WORK TASK: Look below for the line with "This screenshot has height=523, width=1568.", then repeat it and all lines after it, exactly, minus any pictures.

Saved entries

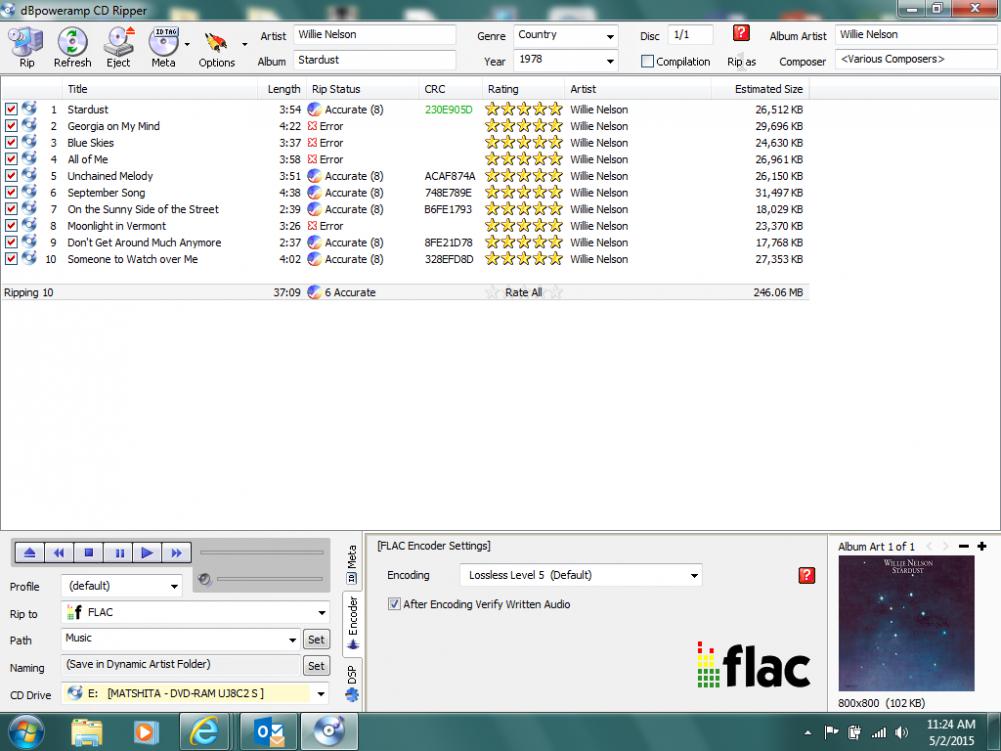Click the Album text field containing Stardust
1001x751 pixels.
pyautogui.click(x=374, y=61)
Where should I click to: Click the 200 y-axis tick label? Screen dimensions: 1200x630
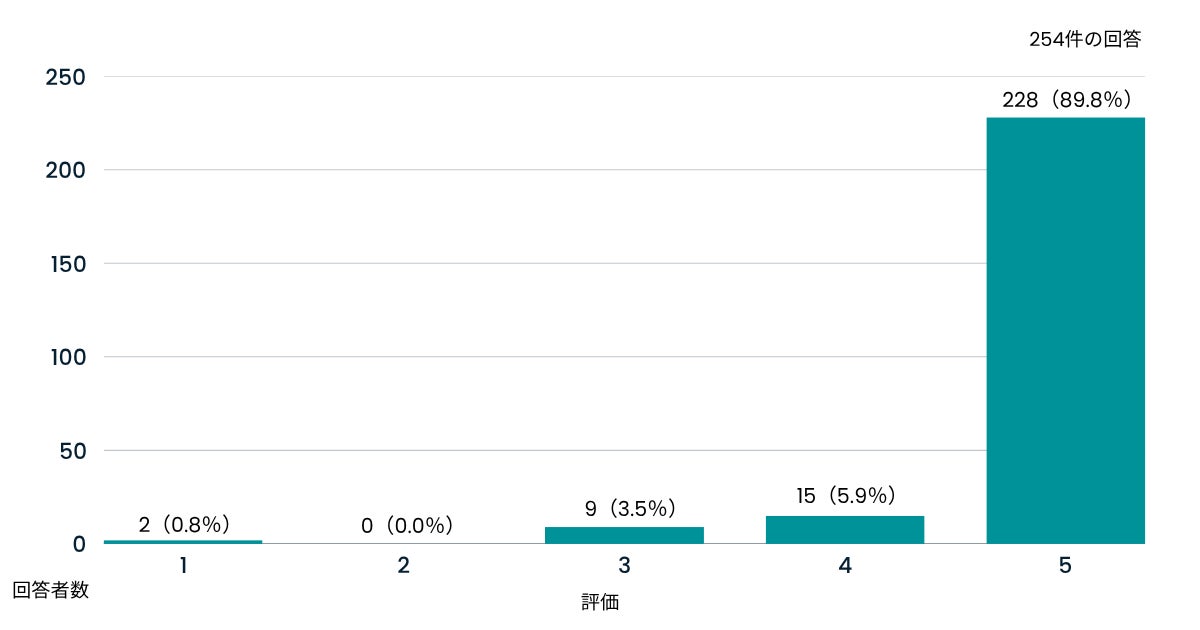point(66,170)
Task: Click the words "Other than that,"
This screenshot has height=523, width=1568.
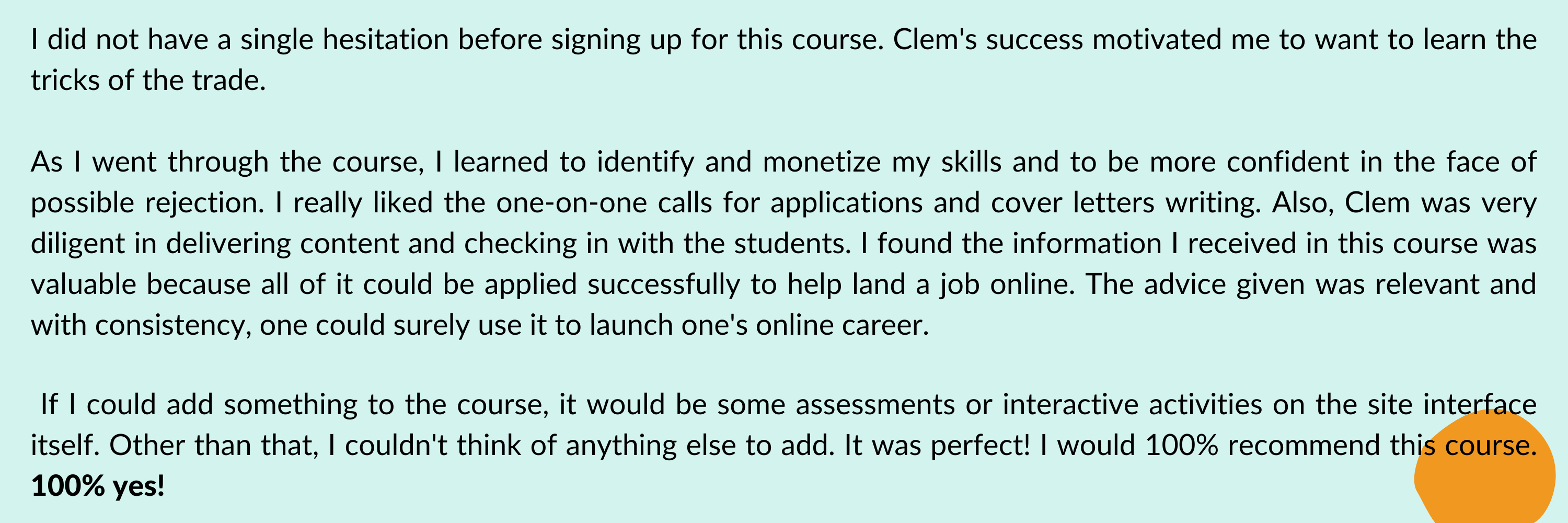Action: 214,446
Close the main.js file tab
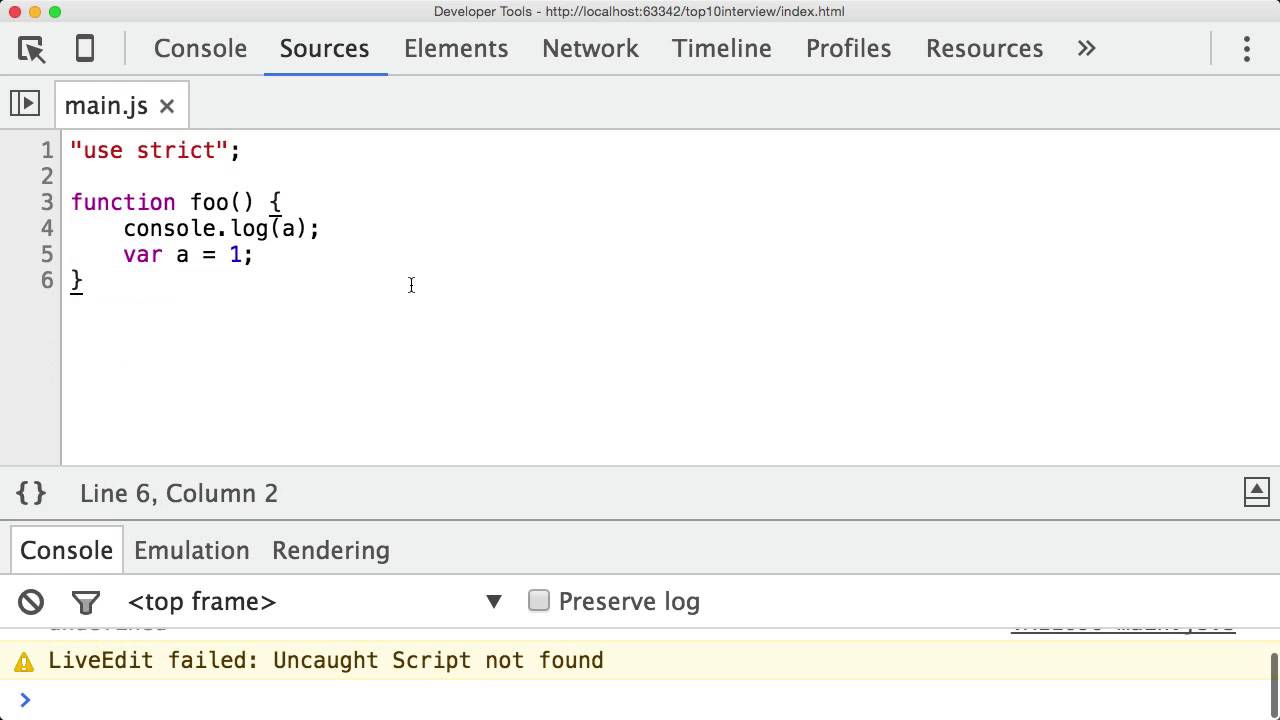 pyautogui.click(x=167, y=106)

COMPLETED TASK:
This screenshot has height=523, width=1568.
Action: 214,446
Close the main.js file tab
 pyautogui.click(x=167, y=106)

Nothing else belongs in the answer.